== Segment start ==

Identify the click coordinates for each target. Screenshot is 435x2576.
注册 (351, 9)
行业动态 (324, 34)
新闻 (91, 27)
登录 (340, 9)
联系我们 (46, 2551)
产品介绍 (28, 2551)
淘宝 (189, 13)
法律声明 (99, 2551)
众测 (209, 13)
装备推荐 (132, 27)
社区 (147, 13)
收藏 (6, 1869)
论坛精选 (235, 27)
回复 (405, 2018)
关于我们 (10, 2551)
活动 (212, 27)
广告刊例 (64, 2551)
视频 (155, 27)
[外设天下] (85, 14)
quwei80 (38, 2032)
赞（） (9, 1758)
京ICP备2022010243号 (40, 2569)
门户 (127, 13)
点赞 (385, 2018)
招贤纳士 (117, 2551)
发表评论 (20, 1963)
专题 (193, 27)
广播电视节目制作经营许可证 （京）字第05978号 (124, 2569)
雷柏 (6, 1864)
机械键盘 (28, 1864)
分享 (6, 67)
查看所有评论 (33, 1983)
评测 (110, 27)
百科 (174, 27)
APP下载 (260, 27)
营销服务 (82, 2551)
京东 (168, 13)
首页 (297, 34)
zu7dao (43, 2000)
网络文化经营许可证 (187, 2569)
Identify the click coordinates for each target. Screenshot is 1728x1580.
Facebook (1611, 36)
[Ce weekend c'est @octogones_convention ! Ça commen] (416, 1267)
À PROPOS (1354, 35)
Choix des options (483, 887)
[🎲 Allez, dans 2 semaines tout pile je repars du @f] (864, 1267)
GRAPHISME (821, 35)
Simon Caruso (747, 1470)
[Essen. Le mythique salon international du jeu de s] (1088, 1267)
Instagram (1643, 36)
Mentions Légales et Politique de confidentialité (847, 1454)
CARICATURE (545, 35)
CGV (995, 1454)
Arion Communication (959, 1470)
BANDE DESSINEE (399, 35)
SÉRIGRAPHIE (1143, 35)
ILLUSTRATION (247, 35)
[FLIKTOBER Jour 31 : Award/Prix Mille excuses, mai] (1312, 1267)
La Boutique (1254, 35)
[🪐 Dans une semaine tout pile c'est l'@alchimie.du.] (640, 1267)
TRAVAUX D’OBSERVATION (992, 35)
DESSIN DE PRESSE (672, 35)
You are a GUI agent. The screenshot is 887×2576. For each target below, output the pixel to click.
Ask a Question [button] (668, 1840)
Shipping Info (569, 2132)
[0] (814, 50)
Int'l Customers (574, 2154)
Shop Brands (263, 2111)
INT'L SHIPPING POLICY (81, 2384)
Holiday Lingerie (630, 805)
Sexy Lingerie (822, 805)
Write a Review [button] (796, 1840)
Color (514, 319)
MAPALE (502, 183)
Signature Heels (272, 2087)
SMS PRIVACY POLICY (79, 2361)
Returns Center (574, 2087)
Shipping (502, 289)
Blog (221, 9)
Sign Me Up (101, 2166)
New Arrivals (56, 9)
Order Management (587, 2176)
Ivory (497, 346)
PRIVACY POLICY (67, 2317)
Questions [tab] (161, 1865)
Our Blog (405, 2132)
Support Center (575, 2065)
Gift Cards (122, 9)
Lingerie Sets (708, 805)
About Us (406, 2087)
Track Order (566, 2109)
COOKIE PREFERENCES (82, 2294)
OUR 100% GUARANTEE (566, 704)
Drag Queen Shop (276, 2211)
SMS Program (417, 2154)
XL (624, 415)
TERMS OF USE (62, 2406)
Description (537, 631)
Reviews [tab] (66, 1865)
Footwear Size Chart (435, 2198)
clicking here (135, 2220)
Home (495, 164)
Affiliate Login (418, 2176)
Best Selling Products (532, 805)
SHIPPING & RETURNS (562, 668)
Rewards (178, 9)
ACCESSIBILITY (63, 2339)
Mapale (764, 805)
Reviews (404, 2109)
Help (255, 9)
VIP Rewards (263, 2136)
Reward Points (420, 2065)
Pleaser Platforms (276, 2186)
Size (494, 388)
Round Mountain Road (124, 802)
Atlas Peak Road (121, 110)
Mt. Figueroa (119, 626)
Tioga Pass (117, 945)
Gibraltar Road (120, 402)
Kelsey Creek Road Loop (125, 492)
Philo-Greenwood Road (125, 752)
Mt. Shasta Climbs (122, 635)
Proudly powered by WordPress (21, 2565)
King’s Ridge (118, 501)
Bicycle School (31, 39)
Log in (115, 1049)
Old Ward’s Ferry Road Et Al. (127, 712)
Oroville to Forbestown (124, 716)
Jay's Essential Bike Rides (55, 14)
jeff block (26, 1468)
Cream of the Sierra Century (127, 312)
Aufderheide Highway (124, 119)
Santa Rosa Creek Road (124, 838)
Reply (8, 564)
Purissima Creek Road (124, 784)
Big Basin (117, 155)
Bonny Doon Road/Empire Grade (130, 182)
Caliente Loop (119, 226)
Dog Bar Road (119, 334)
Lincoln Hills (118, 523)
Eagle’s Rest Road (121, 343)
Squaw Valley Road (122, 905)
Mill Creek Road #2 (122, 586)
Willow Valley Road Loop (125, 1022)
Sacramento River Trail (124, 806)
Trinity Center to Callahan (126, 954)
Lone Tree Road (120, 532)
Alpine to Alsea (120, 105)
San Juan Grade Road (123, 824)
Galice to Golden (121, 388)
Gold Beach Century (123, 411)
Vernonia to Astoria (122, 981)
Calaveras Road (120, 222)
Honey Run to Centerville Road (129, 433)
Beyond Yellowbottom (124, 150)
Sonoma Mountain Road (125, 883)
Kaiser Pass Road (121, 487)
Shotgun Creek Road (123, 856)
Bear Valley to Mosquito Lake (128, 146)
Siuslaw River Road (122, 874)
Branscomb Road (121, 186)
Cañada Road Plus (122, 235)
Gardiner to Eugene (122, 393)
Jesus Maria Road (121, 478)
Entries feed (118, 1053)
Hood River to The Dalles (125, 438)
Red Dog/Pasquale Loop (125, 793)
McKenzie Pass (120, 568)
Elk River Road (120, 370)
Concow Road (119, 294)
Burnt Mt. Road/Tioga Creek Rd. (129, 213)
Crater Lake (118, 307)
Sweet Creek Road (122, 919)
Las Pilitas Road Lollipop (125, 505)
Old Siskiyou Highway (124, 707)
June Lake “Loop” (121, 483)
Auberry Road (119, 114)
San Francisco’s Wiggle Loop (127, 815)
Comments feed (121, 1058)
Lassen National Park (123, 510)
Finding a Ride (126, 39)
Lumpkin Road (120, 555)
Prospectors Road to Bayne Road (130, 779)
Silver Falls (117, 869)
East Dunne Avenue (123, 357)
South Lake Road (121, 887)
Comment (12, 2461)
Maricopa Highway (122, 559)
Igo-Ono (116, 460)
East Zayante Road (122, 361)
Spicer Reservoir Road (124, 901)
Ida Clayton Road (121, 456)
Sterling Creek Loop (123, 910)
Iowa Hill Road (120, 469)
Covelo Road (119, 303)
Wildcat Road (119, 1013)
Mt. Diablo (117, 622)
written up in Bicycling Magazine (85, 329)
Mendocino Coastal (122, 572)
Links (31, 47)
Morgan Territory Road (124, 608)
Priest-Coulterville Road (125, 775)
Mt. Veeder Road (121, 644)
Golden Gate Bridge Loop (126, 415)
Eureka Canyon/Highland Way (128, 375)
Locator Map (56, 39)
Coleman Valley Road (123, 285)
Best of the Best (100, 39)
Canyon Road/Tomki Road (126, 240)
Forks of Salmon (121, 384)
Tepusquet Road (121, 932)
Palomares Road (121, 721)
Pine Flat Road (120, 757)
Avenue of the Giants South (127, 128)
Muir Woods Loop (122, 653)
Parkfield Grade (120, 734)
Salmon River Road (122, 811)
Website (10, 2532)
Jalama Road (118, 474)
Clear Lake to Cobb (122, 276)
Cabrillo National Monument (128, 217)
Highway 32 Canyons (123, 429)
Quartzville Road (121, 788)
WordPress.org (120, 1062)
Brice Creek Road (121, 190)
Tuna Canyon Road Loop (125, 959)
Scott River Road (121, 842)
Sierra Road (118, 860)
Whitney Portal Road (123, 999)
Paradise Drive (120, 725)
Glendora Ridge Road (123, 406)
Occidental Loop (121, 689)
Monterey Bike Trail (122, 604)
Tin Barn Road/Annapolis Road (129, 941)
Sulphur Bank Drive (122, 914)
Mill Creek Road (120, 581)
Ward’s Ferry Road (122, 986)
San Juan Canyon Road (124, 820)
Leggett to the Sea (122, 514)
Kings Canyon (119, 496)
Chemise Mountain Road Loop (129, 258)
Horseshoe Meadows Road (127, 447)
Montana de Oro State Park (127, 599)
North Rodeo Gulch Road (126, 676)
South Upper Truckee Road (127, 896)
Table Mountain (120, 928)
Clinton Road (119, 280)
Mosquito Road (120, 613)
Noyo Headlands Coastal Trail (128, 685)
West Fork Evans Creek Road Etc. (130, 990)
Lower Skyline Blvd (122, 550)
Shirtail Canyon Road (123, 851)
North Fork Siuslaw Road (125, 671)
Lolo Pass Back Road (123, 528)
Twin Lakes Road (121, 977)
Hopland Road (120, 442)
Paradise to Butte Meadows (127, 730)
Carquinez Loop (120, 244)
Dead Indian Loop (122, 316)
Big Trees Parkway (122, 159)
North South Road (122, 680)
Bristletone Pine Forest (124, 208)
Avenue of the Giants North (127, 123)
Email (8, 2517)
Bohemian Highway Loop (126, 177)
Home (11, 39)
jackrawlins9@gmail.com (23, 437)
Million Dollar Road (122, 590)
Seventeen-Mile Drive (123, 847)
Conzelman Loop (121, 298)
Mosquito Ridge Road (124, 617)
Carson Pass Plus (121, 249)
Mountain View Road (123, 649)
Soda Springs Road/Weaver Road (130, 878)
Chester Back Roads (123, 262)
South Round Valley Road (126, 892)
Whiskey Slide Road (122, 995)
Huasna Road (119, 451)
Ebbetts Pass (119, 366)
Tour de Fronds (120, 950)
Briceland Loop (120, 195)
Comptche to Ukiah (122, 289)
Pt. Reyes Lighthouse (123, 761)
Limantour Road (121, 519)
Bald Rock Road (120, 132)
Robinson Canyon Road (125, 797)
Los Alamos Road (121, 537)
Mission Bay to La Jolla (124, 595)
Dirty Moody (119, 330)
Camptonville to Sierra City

== Segment end ==

• [Exercise objective]: Lines after the one containing "You are a GUI" are not wanted; repeat exactly each line above from the first up to and including it.

• [Answer]:
Identify the click coordinates for each target. Screenshot is 435x2576.
注册 (351, 9)
行业动态 (324, 34)
新闻 (91, 27)
登录 (340, 9)
联系我们 (46, 2551)
产品介绍 (28, 2551)
淘宝 (189, 13)
法律声明 (99, 2551)
众测 (209, 13)
装备推荐 (132, 27)
社区 (147, 13)
收藏 (6, 1869)
论坛精选 (235, 27)
回复 (405, 2018)
关于我们 (10, 2551)
活动 (212, 27)
广告刊例 (64, 2551)
视频 (155, 27)
[外设天下] (85, 14)
quwei80 (38, 2032)
赞（） (9, 1758)
京ICP备2022010243号 (40, 2569)
门户 (127, 13)
点赞 (385, 2018)
招贤纳士 (117, 2551)
发表评论 (20, 1963)
专题 (193, 27)
广播电视节目制作经营许可证 （京）字第05978号 (124, 2569)
雷柏 (6, 1864)
机械键盘 (28, 1864)
分享 (6, 67)
查看所有评论 (33, 1983)
评测 (110, 27)
百科 (174, 27)
APP下载 (260, 27)
营销服务 (82, 2551)
京东 (168, 13)
首页 (297, 34)
zu7dao (43, 2000)
网络文化经营许可证 (187, 2569)
Identify the click coordinates for each target. Screenshot is 1728x1580.
Facebook (1611, 36)
[Ce weekend c'est @octogones_convention ! Ça commen] (416, 1267)
À PROPOS (1354, 35)
Choix des options (483, 887)
[🎲 Allez, dans 2 semaines tout pile je repars du @f] (864, 1267)
GRAPHISME (821, 35)
Simon Caruso (747, 1470)
[Essen. Le mythique salon international du jeu de s] (1088, 1267)
Instagram (1643, 36)
Mentions Légales et Politique de confidentialité (847, 1454)
CARICATURE (545, 35)
CGV (995, 1454)
Arion Communication (959, 1470)
BANDE DESSINEE (399, 35)
SÉRIGRAPHIE (1143, 35)
ILLUSTRATION (247, 35)
[FLIKTOBER Jour 31 : Award/Prix Mille excuses, mai] (1312, 1267)
La Boutique (1254, 35)
[🪐 Dans une semaine tout pile c'est l'@alchimie.du.] (640, 1267)
TRAVAUX D’OBSERVATION (992, 35)
DESSIN DE PRESSE (672, 35)
You are a GUI agent. The screenshot is 887×2576. For each target below, output the pixel to click.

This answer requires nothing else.